_TAREFA PROPOSTA_
Extraia das linhas abaixo todas as que contêm a palavra "word".

_LINHAS FORNECIDAS_
■ ■ ■ ■ ■

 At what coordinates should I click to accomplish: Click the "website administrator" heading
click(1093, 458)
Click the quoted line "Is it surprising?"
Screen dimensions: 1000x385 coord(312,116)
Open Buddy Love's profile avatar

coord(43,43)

■ ■ ■ ■ ■

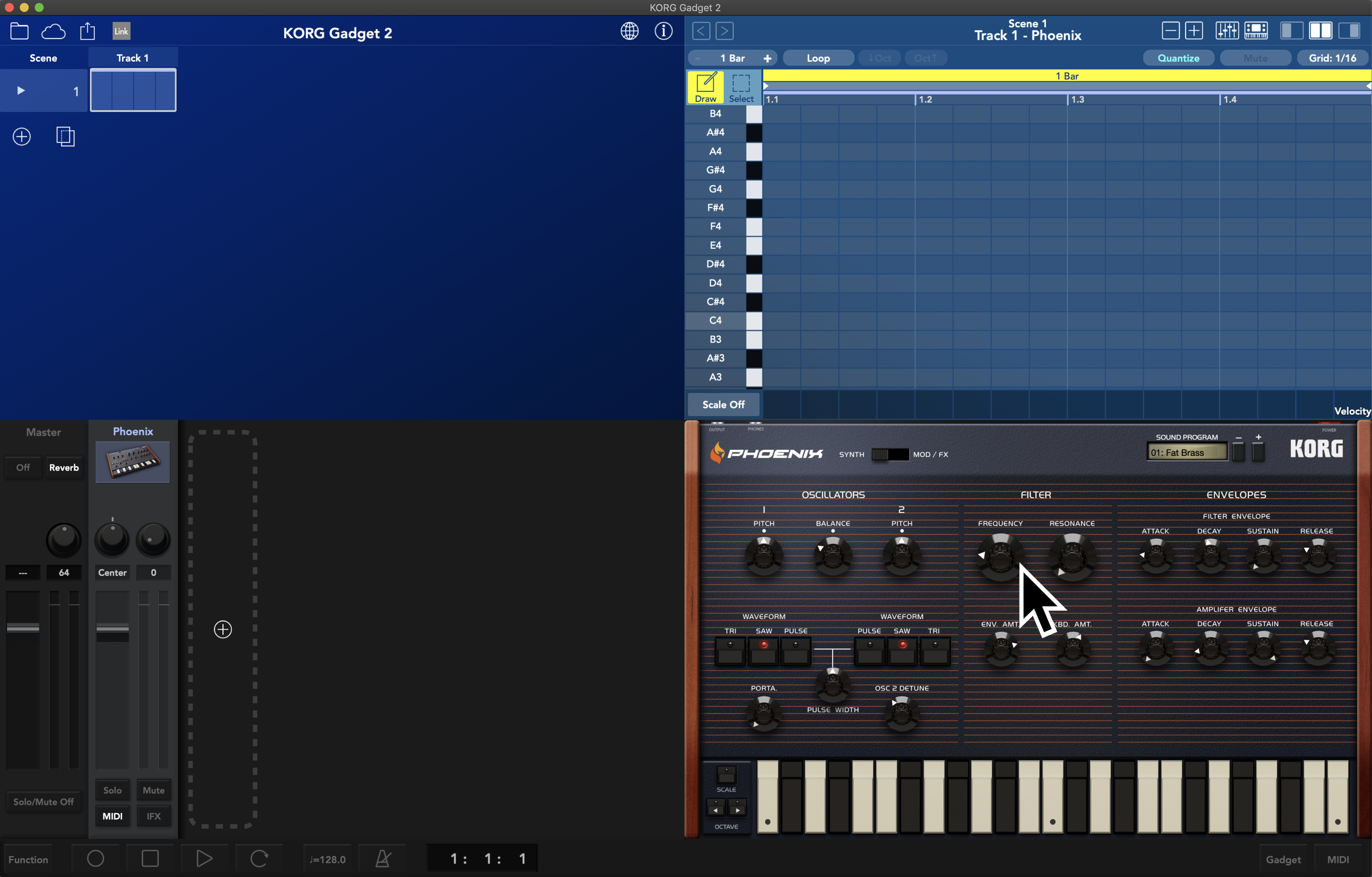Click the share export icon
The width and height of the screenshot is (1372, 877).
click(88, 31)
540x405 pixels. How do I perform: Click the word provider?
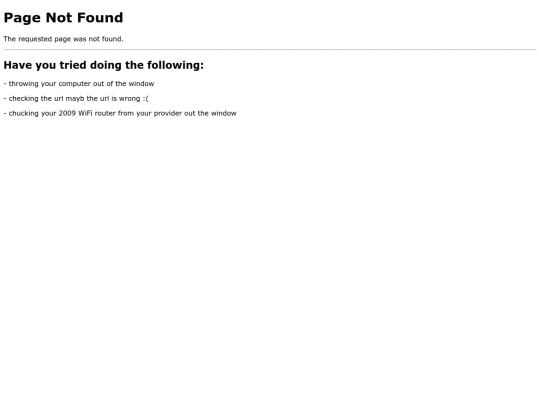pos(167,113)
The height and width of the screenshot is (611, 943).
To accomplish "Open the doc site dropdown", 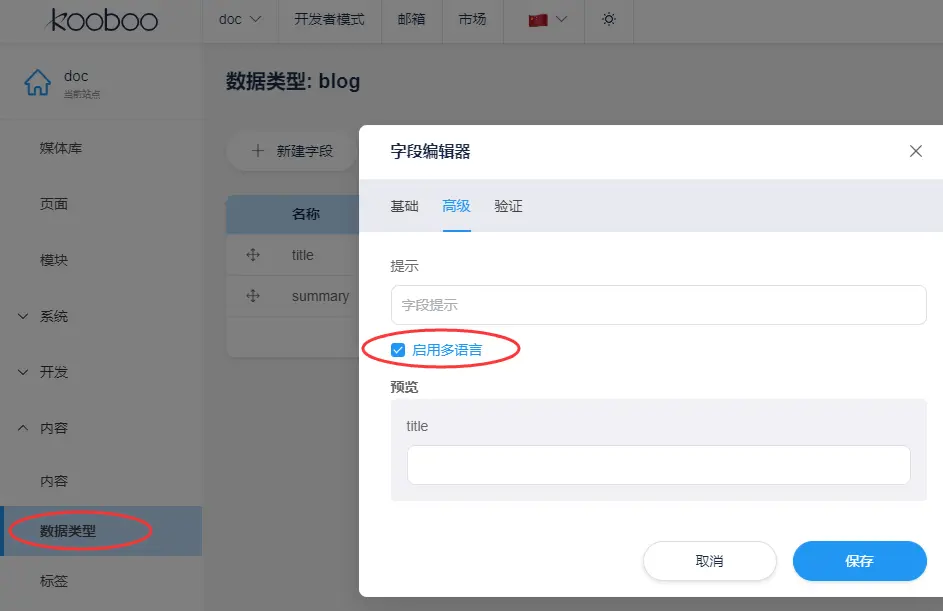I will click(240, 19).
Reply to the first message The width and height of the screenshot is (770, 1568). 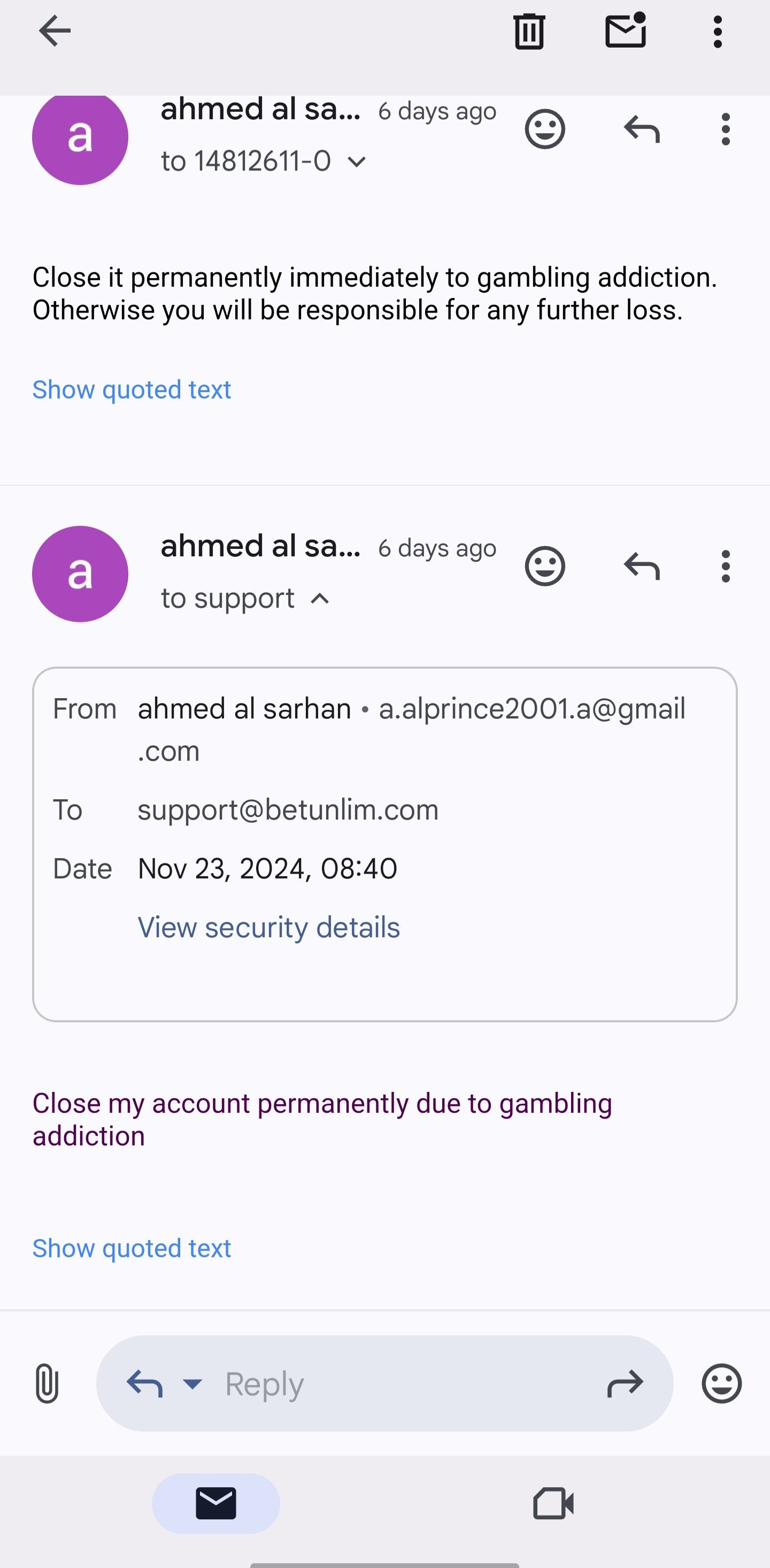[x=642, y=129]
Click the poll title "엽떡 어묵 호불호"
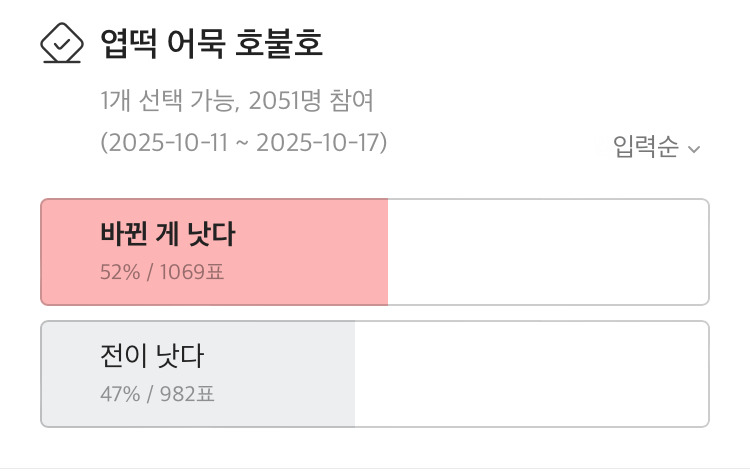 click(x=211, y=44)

■ ■ ■ ■ ■

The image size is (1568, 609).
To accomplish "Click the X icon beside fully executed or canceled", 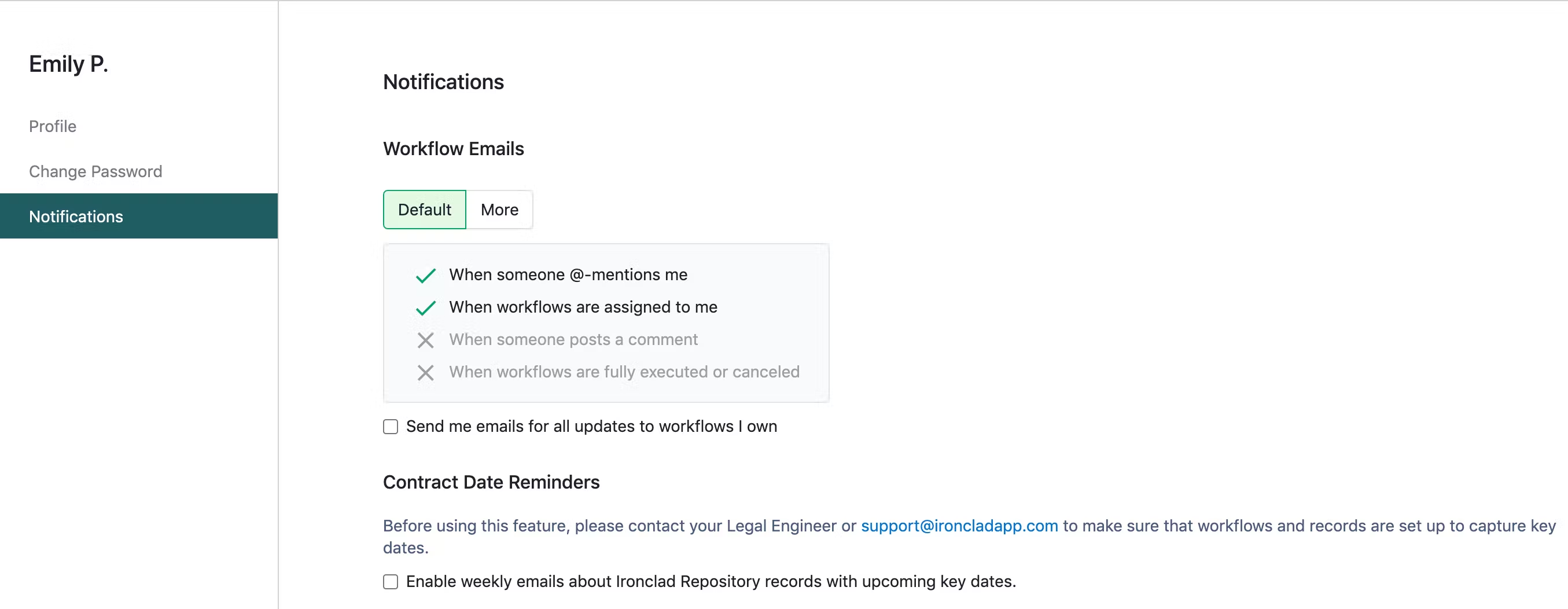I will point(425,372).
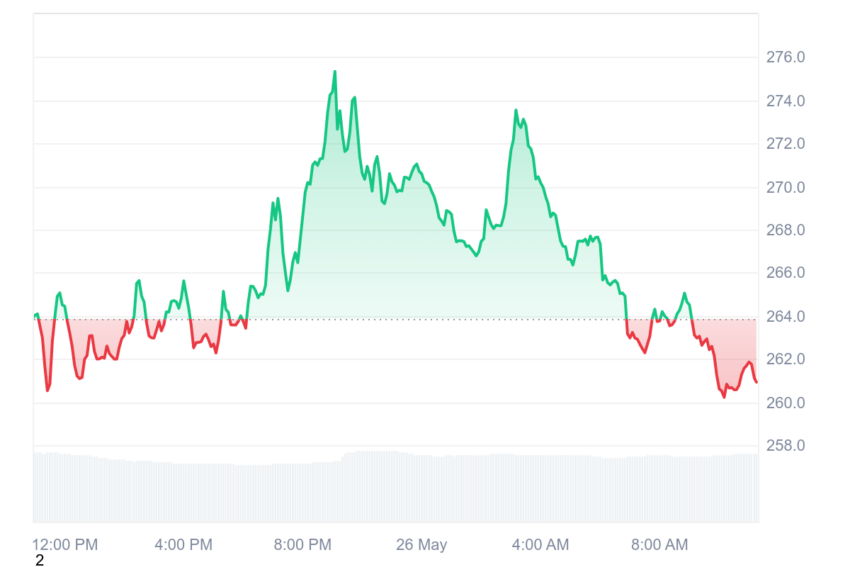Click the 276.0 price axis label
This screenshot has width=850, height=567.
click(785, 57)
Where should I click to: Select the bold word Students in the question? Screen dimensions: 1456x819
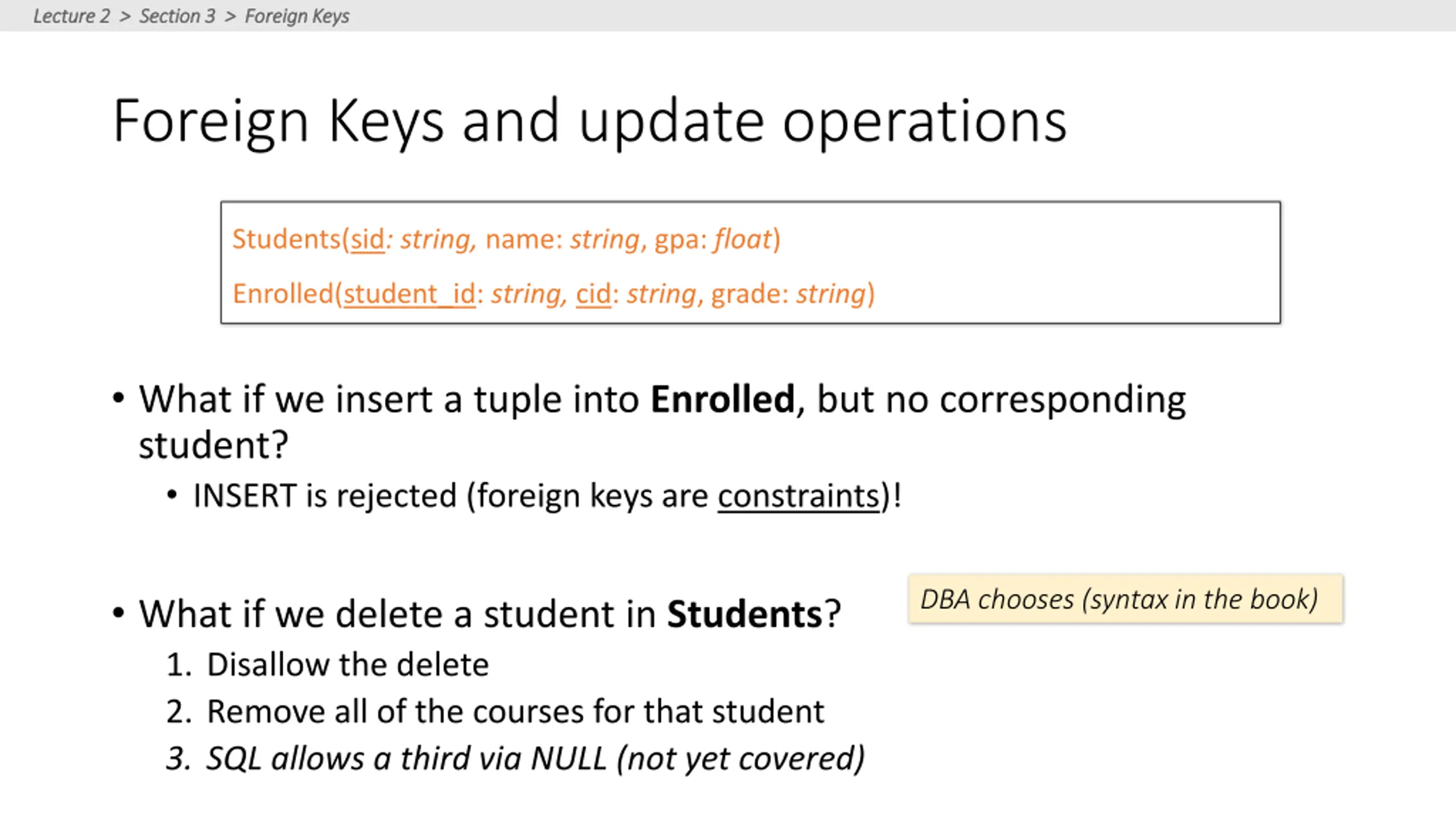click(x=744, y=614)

■ ■ ■ ■ ■

_SAÍDA CORRETA_
540x405 pixels. How do I perform: Click the word provider?
Where should I click to: Select the bold word Students in the question? Screen dimensions: 1456x819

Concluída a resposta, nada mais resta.